Children Paeds Flashcards
(47 cards)
What are the 7 ICH age categories
- Preterm newborn
- New born (0-28 days)
- Infant (28 days -1yr)
- Toddler (1-2yrs)
- Pre school (2-5yrs)
- School age (6-11yrs)
- Adolescents (12-18 years)
What biological membrane is more permeable in neonates
The Blood Brain Barrier
Diazepam will cause more sedation in a baby than an older child
What 5 things affects drug distribution
Rate of absorption
Penetration of biological membranes
Perfusion of organs
Drugs disposition to distribute
Drugs affinity for binding
Two examples of drugs with different disposition to distribute
Theophylline distributes in total body water
Gentamicin distributes in extracellular fluid
Is a water soluble drug going to distribute more in a child or elderly person
Child as they have higher water content than elderly
Is there more or less protein binding in children
Less as there are less protein available for drug binding
What is a consequence of children having less protein available for binding
Increased competition for binding sites leads to displacement of endogenous substances such as bilirubin, this can result in CNS toxicity if bilirubin accumulates in the brain(Kernicterus)

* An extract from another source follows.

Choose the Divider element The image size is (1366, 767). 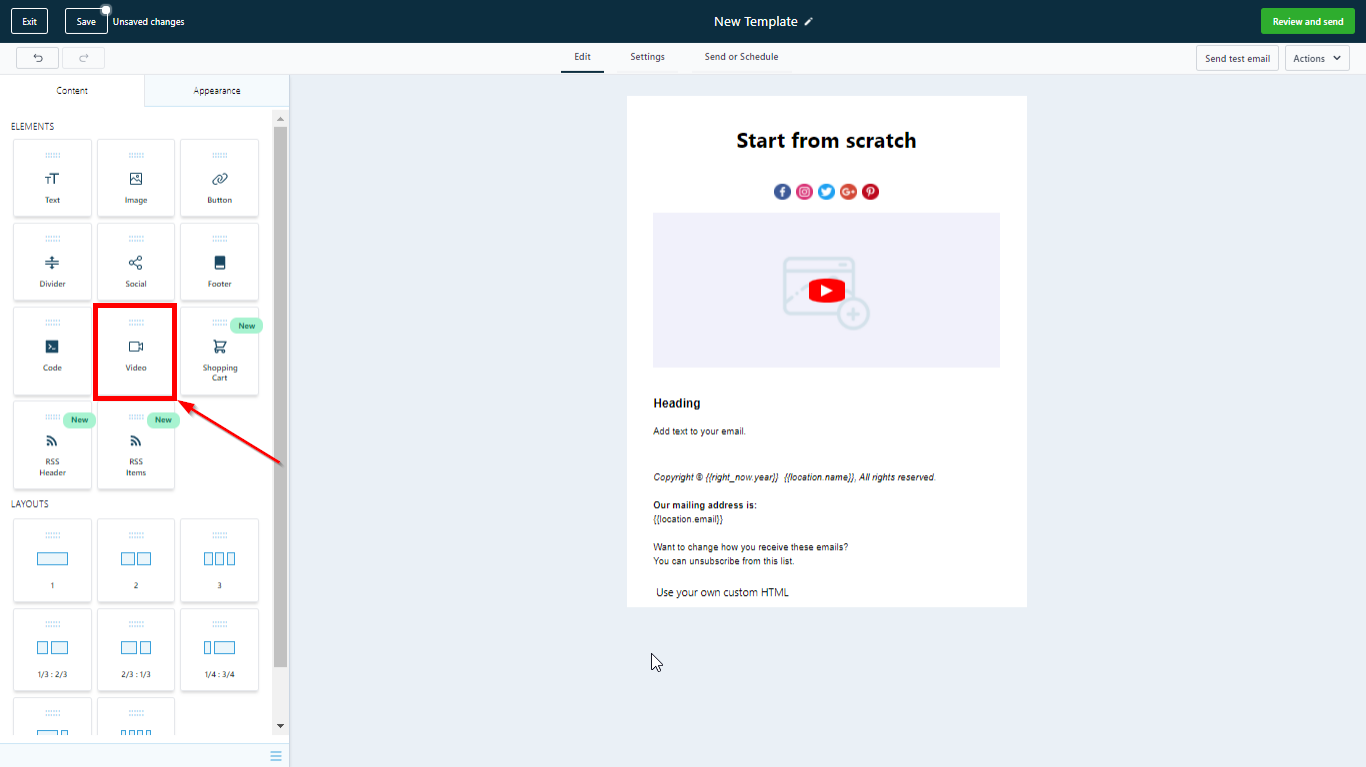point(52,262)

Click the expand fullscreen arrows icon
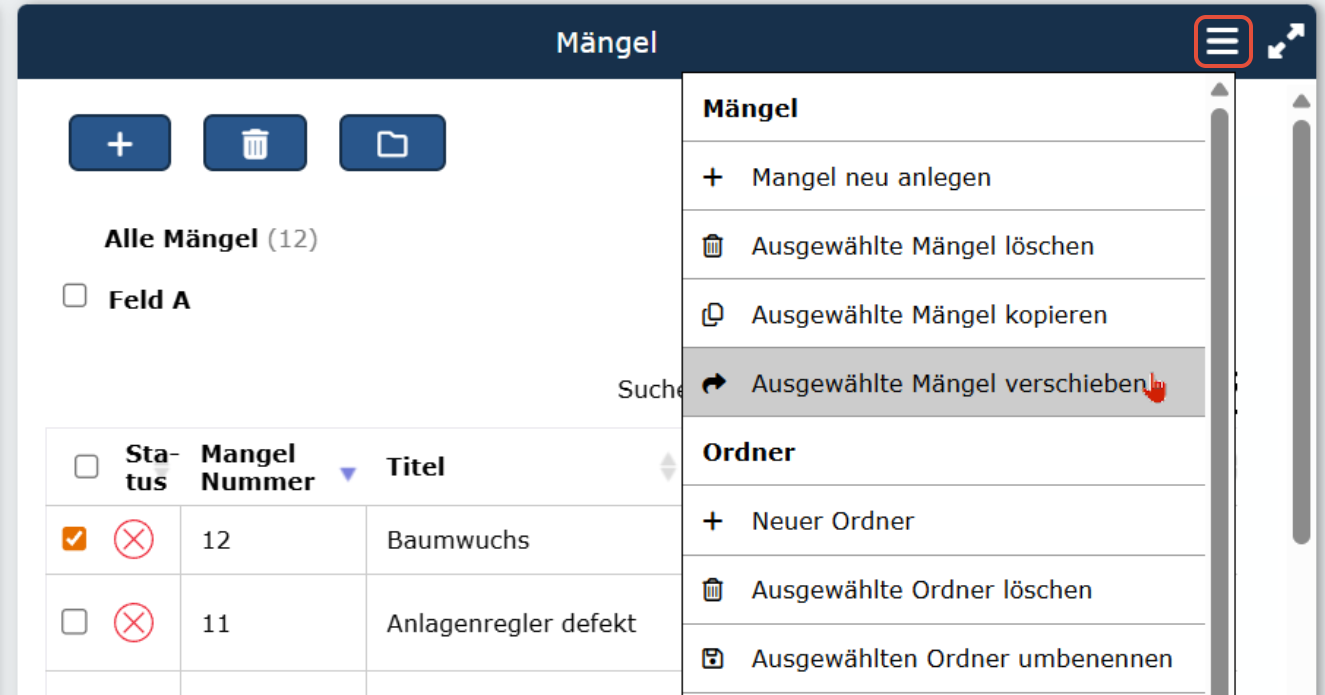[1286, 43]
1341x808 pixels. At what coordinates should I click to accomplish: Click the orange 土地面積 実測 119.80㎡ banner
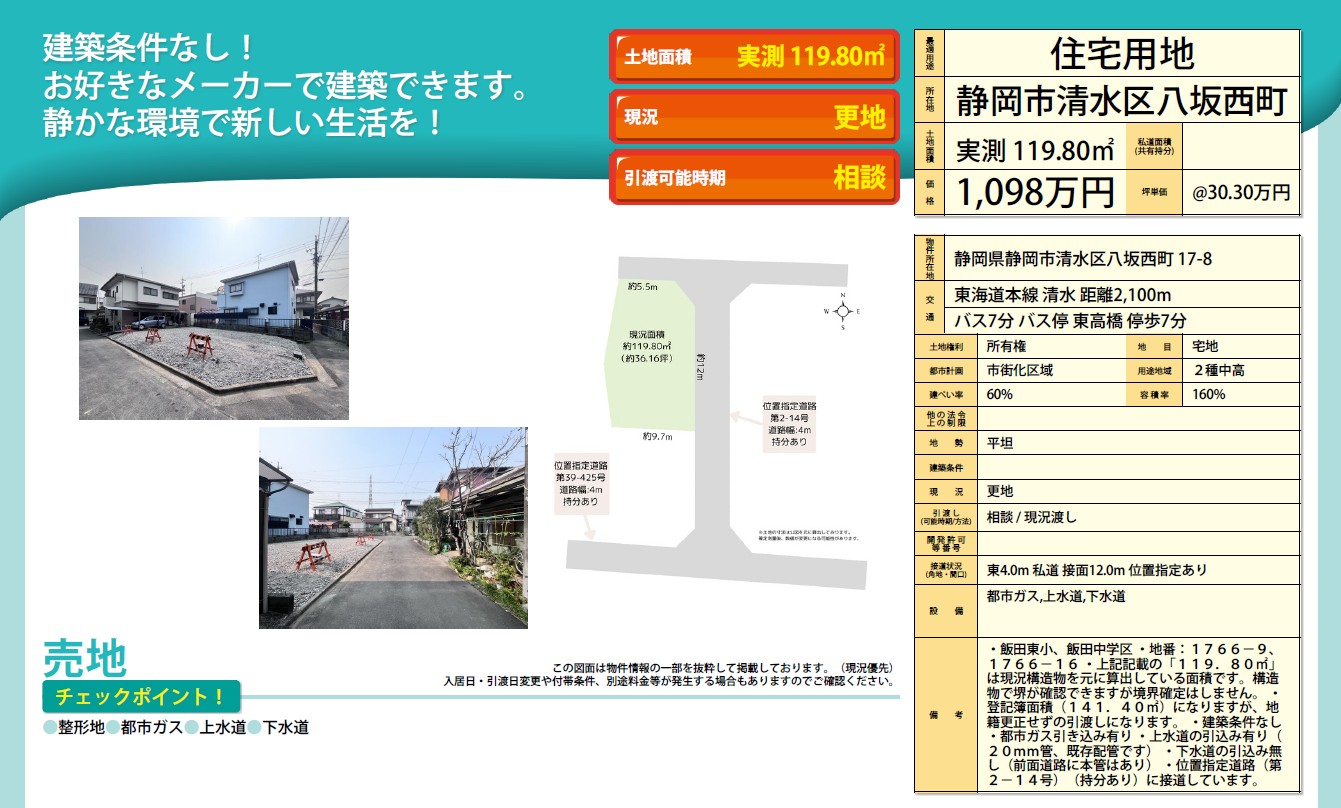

What drugs can cause kernicterus in neonates
Sulfonamides(i.e co-trimoxazole)
And
Ceftriaxone
Aside from competition for protein binding what is another consequence of having less protein
Lower plasma levels of protein-bound drugs are required- -> more drug is unbound and able to act.
i.e phenytoin
Give an example of a protein bound drug that has lower plasma level requirements in neonates
Phenytoin
- 6-12mg/L in neonates
- 10-20mg/L in children and adults
When does phase 1 metabolism reach full capacity
6 months
What is phase 1 metabolism (HORN)
Oxidation
Reduction
N-demethylation (theophylline to caffeine)
Hydrolysis(diazepam, phenobarbitone, phenytoin)
Are both Phase 1 and Phase metabolism immature at birth
Yes
What is phase 2 metabolism
Acetylation
Gluconridation(chloramphenicol –> grey baby syndrome)
Sulphation (paracetamol - different route< 12 yrs)
What do babies get grey baby syndrome with chloramphenicol
Immature phase 2 metabolism so no glucuronidation of chloramphenicol
Why do adults need to take much more paracetamol than a child to overdose
In children the sulphation pathway is the main dominant clearance pathway whereas in adults glucuronidation pathways are mature so more clearance
Are the kidney well functioning at birth
Some nephrons are already functioning at 8 weeks gestation
At 26 weeks, all nephrons are present but decreased size and function
- Nephrons fully form at 36 weeks gestation
Why are older drugs used more in paedatrics
More clinical trials done on older drugs
More evidence in practice
Warfarin use in children
Prepubescent children have lower levels of thrombin and protein C. (clotting factors)
So much smaller doses used
Why are children at higher risk of respiratory depression with opioids
earlier development of opioid receptors in the medulla and pons which are responsible for breathing, than other parts of the brain
Why are opioids poor analgesics in new borns
Immature pain pathways
Altered receptor density or response
What immunosupressive drug requires a much higher dose in infants than teenages to provide the same effect
Ciclosporin
who are Codeine ultra-rapid metabolisers
People with gene differences in expression of CYP2D6 - that metabolism codeine too quickly in active form
what is the implication of codeine ultrarapid metabolisers
As it is a prodrug - More codeine enters breast milk.
Codeine and Dihydrocodeine no longer use in maternity wards OR used in children as it can cause sedation and respiratory depression in babies.